Bizim bu yazımıza “İşte O En Büyük Fitne!” diye ilave kelimelerle başlık koymamızın da sebebi budur. Fitne, imtihan ile birlikte başlar, sonu mutlaka imtihan ile biter. Aslolan, fitneye musallat olmamaktır. Dikkat ediniz, fitne size musallat olmasın demedim. Hmmm. Bir de bu kelime çıktı şimdi karşımıza: Musallat olmak.

Bakınız bu kelime de Arapça ama, aynen Türkçede de kullanılıyor. Ve manaları, aynı sandığımız hâlde hiç de aynı değil. Hepimiz, sürekli olarak birisini rahatsız etmek, ona baş belası olmak anlamında kullanırız bu kelimeyi. Ama Arapçada bu kelime, daha şiddetli bir mana ifade eder. Bu mana da şudur: Sürekli olarak rahatsız edilen o kişinin hiç hareket edemeyecek hâle getirilip, madden ve manen tamamıyla ele geçirilmesi.

O hâlde, fitneye musallat olmakla, fitnenin musallatı olmak arasında fark vardır ki, bu konuya şimdilik girmeyeceğim.

Dönelim Sıffîn Savaşı’nın o “Vızırtılar Gecesi: Leyletu’l-Herîr” sonrasına. Neredeyse 65 bin (dikkat 65 bin) Müslüman’ın hayatını kaybettiği bu savaş sonrasında yenilmekte olan Hz. Muaviye, elçisi Amr b. As vasıtasıyla 500 kadar Kur’an sayfasını ve Hz.
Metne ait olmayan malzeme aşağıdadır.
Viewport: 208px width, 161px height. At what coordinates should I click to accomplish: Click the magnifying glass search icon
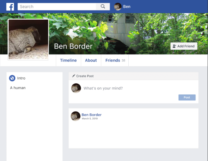coord(103,6)
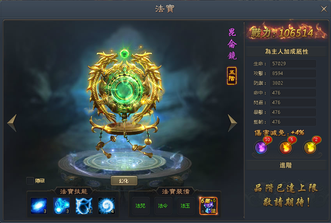Viewport: 331px width, 223px height.
Task: Click the 五階 rank badge
Action: 232,76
Osman’ın  yazdırdığı Şam Mushafını mızrakların ucuna takarak “Gelin! Gelin! Kur’an’ın hükmüne gelin!” demişler ve Hz. Ali (r.a.) istemese de, onun taraftarlarını da buna ikna edebilmişlerdir.

Burada o meşhur “Hakem Olayı”nı anlatacak, hatta tahlil edecek değilim. Amma, Hz. Ali’ye Amr b. As’ın davetini kabul ettirenlerle, daha sonra, hakem olayını kabul etti diye Hz. Ali’ye isyan edenlerin o aynı kişiler olmasını hatırlatmak isterim. İşte bu en büyük fitneydi, en büyük imtihandı. Fitneden bahsettiğimize göre konumuzun asıl ve son noktası burasıdır.
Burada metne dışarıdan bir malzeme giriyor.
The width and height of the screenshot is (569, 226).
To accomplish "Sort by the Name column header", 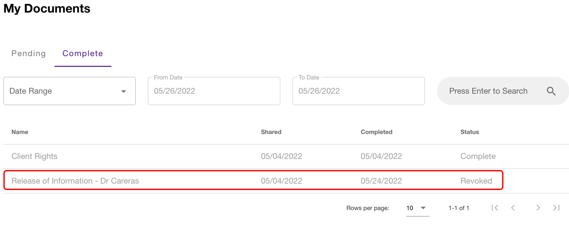I will (x=20, y=132).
Önce, Hz. Ali’ye “Mızraklara asılı Kur’an’ın hükümlerine uy!” diye ültimatom gönderen bir grup, daha sonra, “Hakem olayını niye kabul ettin! Kur’an’ın hükümlerine karşı geldin!” diye isyan eder. İşte bu isyan bir fitne ve fitne olduğu kadar da imtihandı.

Bu grubun bir kısmı daha sonra Abdullah ibn Abbas’ın “Allah Resulünün sünnetinden örneklerle” ikna olmasına rağmen, bir kısmı hâlâ ikna olmadı. Ve, Hz. Ali ile Muaviye taraftarlarının hepsine “kâfirlik damgası” vurdu. Yetmedi, vefat etmiş olan ve şehid edilen Hz. Osman’a dahi bu “kafirlik” damgasını vurmaktan çekinmediler.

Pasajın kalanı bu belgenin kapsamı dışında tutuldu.